◆ GOAL OF THE EXERCISE ◆
Transcribe exactly the entries from the "Click the Фев. column header" line to the end, both included, minus pictures.

(Stored items)
......

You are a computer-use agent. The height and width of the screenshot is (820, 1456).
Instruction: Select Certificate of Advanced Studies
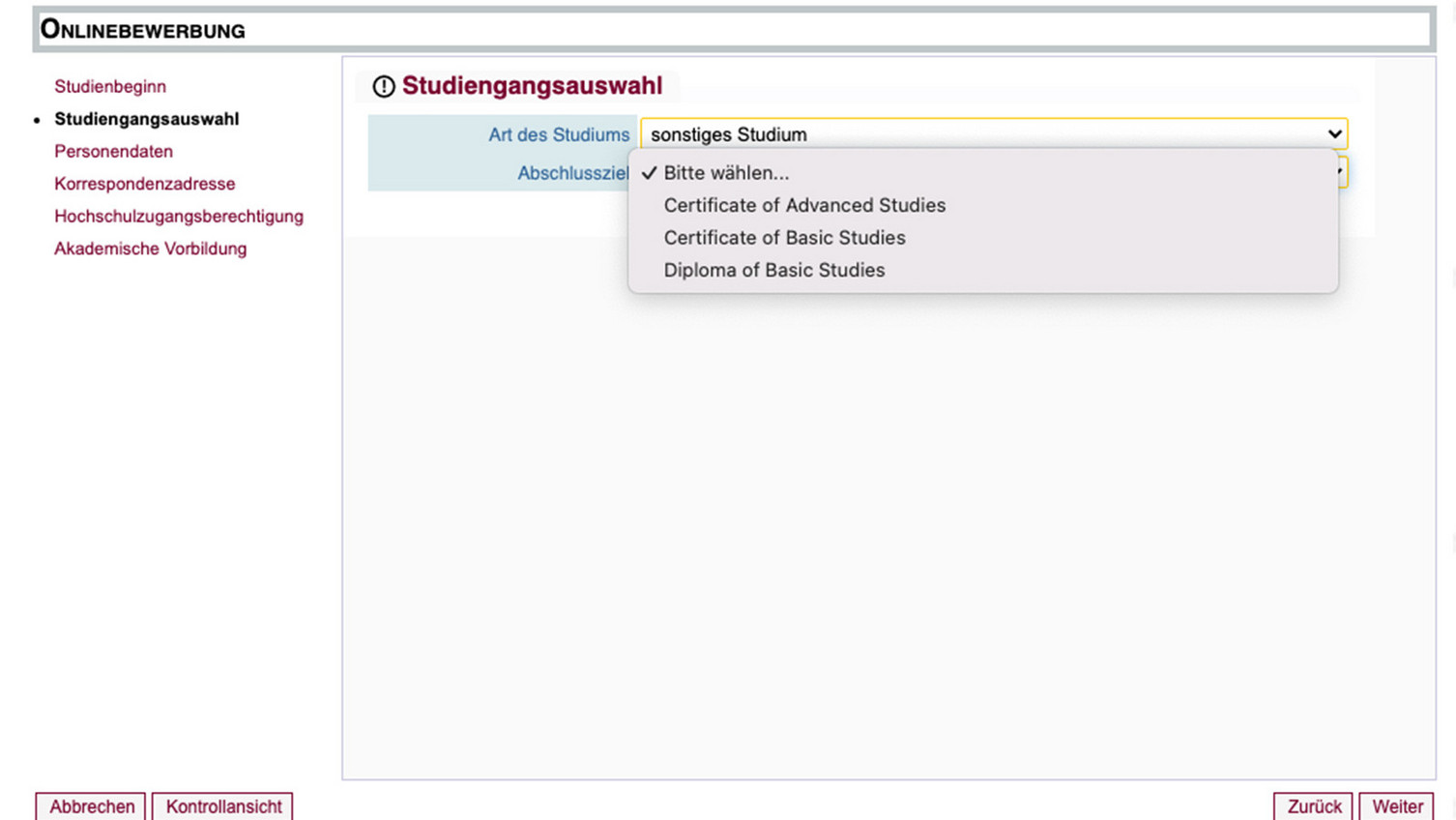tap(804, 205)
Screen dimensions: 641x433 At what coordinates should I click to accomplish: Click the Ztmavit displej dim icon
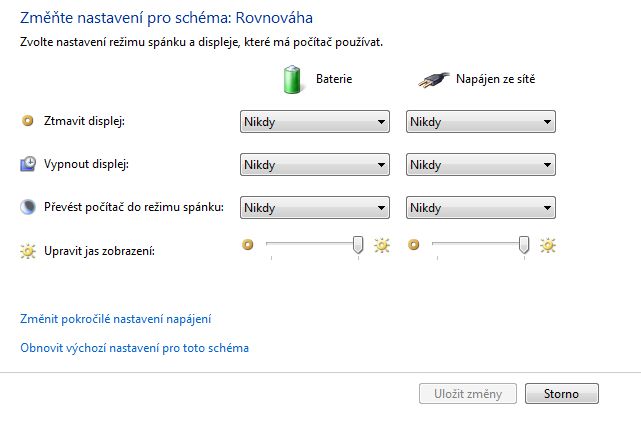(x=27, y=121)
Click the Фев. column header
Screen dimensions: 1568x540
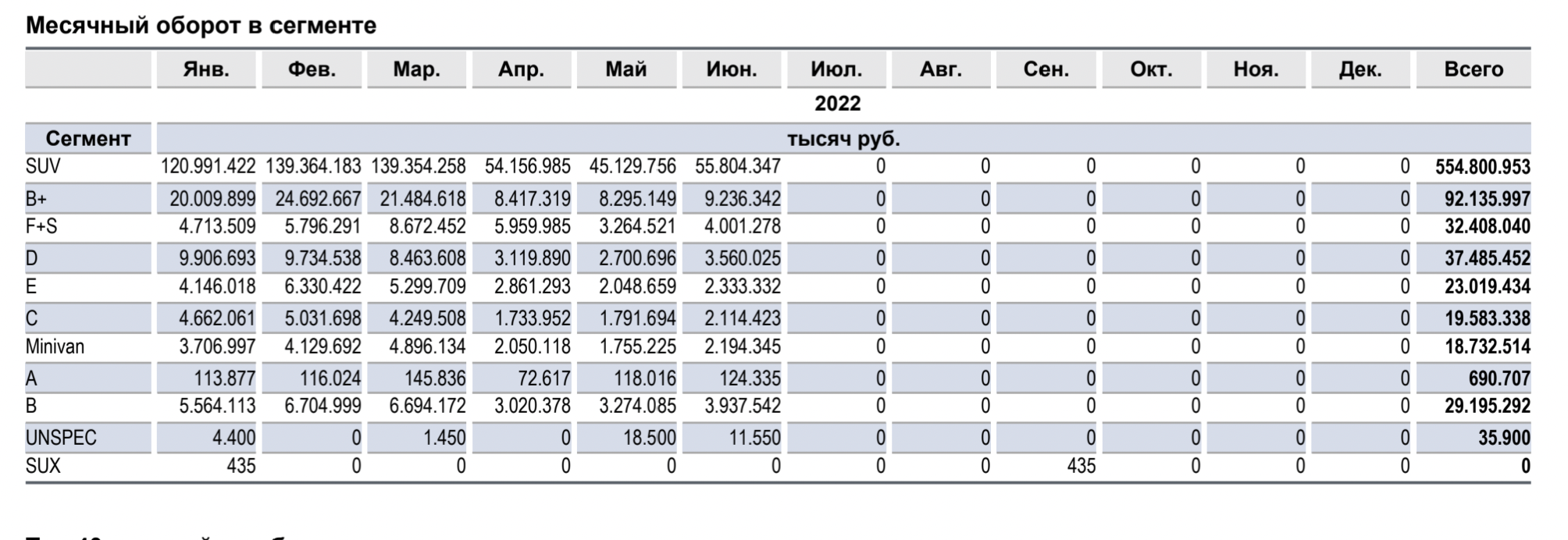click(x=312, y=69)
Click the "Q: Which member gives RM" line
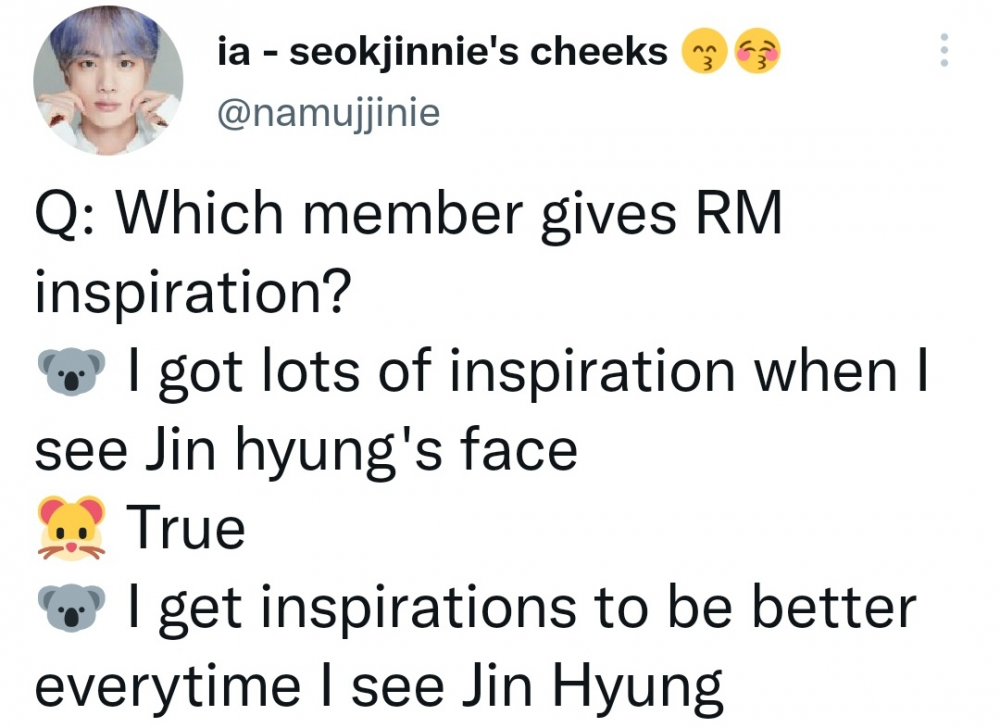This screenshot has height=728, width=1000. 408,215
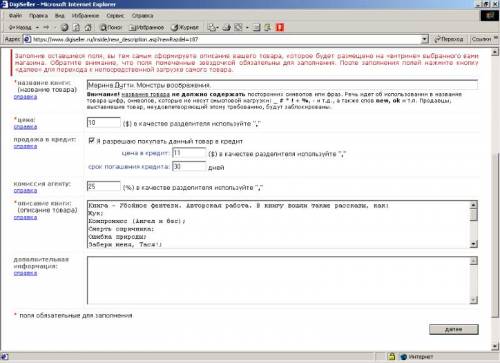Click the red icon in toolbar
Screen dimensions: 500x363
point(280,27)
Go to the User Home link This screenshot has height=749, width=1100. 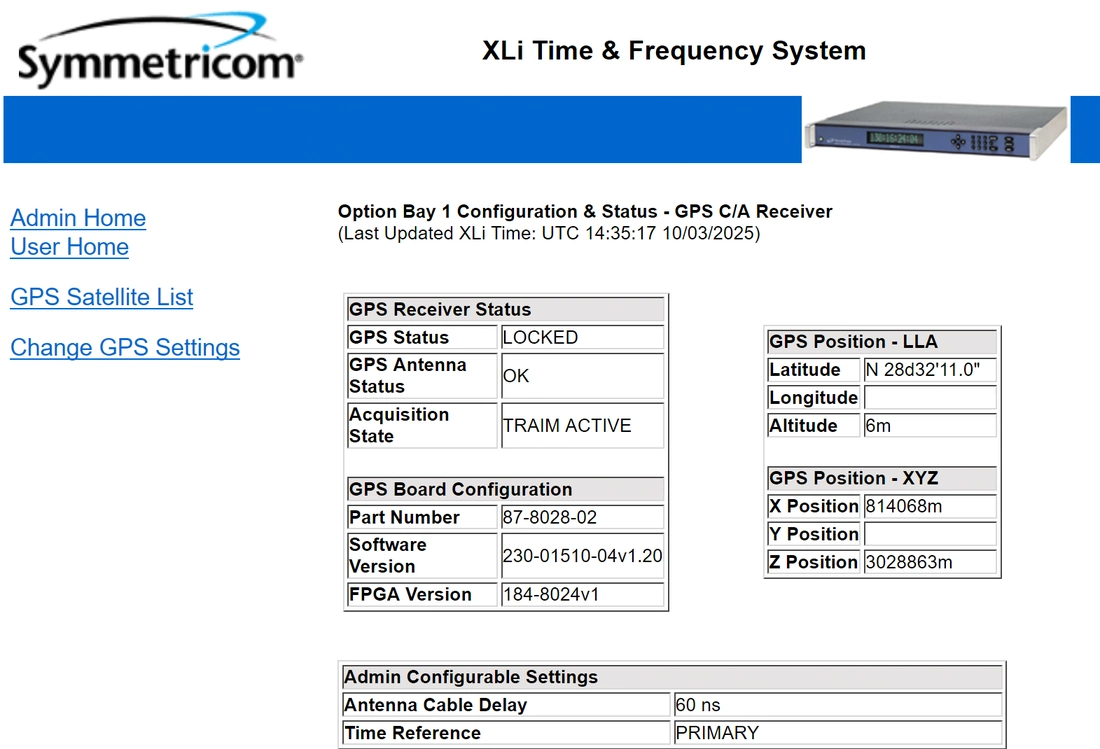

......

◆ PROBLEM SOLUTION ◆
Click the Фев. column header
Screen dimensions: 1568x540
click(x=312, y=69)
Click the "Q: Which member gives RM" line
This screenshot has height=728, width=1000. 408,215
Click the red icon in toolbar
Screen dimensions: 500x363
point(280,27)
Go to the User Home link This screenshot has height=749, width=1100. 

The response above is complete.